>> BEGIN SUPPLIED MATERIAL

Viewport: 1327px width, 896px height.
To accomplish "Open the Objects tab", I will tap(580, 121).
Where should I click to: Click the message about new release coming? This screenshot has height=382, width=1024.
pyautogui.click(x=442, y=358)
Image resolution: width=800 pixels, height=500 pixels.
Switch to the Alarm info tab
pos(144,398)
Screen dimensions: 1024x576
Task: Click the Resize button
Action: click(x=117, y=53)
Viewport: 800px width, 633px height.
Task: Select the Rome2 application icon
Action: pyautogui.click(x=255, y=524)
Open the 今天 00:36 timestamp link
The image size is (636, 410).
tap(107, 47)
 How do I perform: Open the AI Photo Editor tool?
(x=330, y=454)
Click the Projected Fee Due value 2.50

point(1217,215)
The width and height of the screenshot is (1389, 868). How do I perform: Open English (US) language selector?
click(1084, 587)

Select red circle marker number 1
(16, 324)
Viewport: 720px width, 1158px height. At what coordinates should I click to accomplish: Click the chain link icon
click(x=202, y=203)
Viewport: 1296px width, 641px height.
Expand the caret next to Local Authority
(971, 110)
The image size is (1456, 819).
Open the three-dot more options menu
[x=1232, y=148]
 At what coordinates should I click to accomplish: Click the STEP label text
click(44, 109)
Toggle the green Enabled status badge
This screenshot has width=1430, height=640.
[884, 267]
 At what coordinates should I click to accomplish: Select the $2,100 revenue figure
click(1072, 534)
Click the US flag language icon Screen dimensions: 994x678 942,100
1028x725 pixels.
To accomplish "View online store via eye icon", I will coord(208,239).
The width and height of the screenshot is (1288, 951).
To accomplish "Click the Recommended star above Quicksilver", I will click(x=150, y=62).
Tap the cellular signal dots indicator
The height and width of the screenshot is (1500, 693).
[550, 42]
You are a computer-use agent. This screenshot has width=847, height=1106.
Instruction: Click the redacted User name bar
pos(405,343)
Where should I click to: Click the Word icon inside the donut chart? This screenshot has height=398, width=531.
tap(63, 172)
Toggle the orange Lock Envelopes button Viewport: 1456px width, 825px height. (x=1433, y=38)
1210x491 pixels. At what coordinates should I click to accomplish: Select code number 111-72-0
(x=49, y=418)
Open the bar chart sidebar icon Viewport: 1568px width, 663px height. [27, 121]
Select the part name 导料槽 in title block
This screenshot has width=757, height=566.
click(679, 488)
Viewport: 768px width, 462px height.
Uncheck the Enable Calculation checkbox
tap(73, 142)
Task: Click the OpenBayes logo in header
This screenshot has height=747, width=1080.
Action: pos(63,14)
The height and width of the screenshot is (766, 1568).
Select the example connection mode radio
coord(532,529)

>> END SUPPLIED MATERIAL

Can you copy every line of the data above word for word, with nothing changed?

# [THE REPLY]
Viewport: 1327px width, 896px height.
To accomplish "Open the Objects tab", I will tap(580, 121).
Where should I click to: Click the message about new release coming? This screenshot has height=382, width=1024.
pyautogui.click(x=442, y=358)
Image resolution: width=800 pixels, height=500 pixels.
Switch to the Alarm info tab
pos(144,398)
Screen dimensions: 1024x576
Task: Click the Resize button
Action: click(x=117, y=53)
Viewport: 800px width, 633px height.
Task: Select the Rome2 application icon
Action: pyautogui.click(x=255, y=524)
Open the 今天 00:36 timestamp link
The image size is (636, 410).
tap(107, 47)
 How do I perform: Open the AI Photo Editor tool?
(x=330, y=454)
Click the Projected Fee Due value 2.50

point(1217,215)
The width and height of the screenshot is (1389, 868). How do I perform: Open English (US) language selector?
click(1084, 587)

Select red circle marker number 1
(16, 324)
Viewport: 720px width, 1158px height. At what coordinates should I click to accomplish: Click the chain link icon
click(x=202, y=203)
Viewport: 1296px width, 641px height.
Expand the caret next to Local Authority
(971, 110)
The image size is (1456, 819).
Open the three-dot more options menu
[x=1232, y=148]
 At what coordinates should I click to accomplish: Click the STEP label text
click(44, 109)
Toggle the green Enabled status badge
This screenshot has width=1430, height=640.
[884, 267]
 At what coordinates should I click to accomplish: Select the $2,100 revenue figure
click(1072, 534)
Click the US flag language icon Screen dimensions: 994x678 942,100
1028x725 pixels.
To accomplish "View online store via eye icon", I will coord(208,239).
The width and height of the screenshot is (1288, 951).
To accomplish "Click the Recommended star above Quicksilver", I will click(x=150, y=62).
Tap the cellular signal dots indicator
The height and width of the screenshot is (1500, 693).
[550, 42]
You are a computer-use agent. This screenshot has width=847, height=1106.
Instruction: Click the redacted User name bar
pos(405,343)
Where should I click to: Click the Word icon inside the donut chart? This screenshot has height=398, width=531.
tap(63, 172)
Toggle the orange Lock Envelopes button Viewport: 1456px width, 825px height. (x=1433, y=38)
1210x491 pixels. At what coordinates should I click to accomplish: Select code number 111-72-0
(x=49, y=418)
Open the bar chart sidebar icon Viewport: 1568px width, 663px height. [27, 121]
Select the part name 导料槽 in title block
This screenshot has width=757, height=566.
click(679, 488)
Viewport: 768px width, 462px height.
Uncheck the Enable Calculation checkbox
tap(73, 142)
Task: Click the OpenBayes logo in header
This screenshot has height=747, width=1080.
Action: pos(63,14)
The height and width of the screenshot is (766, 1568).
Select the example connection mode radio
coord(532,529)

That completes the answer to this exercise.